▼▼▼

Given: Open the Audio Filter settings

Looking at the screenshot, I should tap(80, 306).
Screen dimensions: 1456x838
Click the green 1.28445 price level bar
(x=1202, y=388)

▲▲▲
▼▼▼

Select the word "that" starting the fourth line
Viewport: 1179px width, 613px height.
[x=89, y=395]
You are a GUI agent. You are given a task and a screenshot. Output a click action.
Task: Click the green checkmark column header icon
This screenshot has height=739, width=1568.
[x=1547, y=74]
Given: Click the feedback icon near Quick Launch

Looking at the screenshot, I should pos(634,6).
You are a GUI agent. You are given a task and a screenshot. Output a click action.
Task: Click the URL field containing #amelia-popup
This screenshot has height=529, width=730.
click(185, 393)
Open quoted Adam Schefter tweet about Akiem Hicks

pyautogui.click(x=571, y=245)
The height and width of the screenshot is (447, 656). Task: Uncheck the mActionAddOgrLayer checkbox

▲▲▲

ABOUT THIS EXERCISE: What you give back should be only the lines of the records above, starting at the line with "Task: Click the green" and ending at the line with "The height and", restated word for word.

WRITTEN SOLUTION:
Task: Click the green checkmark column header icon
This screenshot has height=739, width=1568.
[x=1547, y=74]
Given: Click the feedback icon near Quick Launch

Looking at the screenshot, I should pos(634,6).
You are a GUI agent. You are given a task and a screenshot. Output a click action.
Task: Click the URL field containing #amelia-popup
This screenshot has height=529, width=730.
click(185, 393)
Open quoted Adam Schefter tweet about Akiem Hicks

pyautogui.click(x=571, y=245)
The height and width of the screenshot is (447, 656). Task: Uncheck the mActionAddOgrLayer checkbox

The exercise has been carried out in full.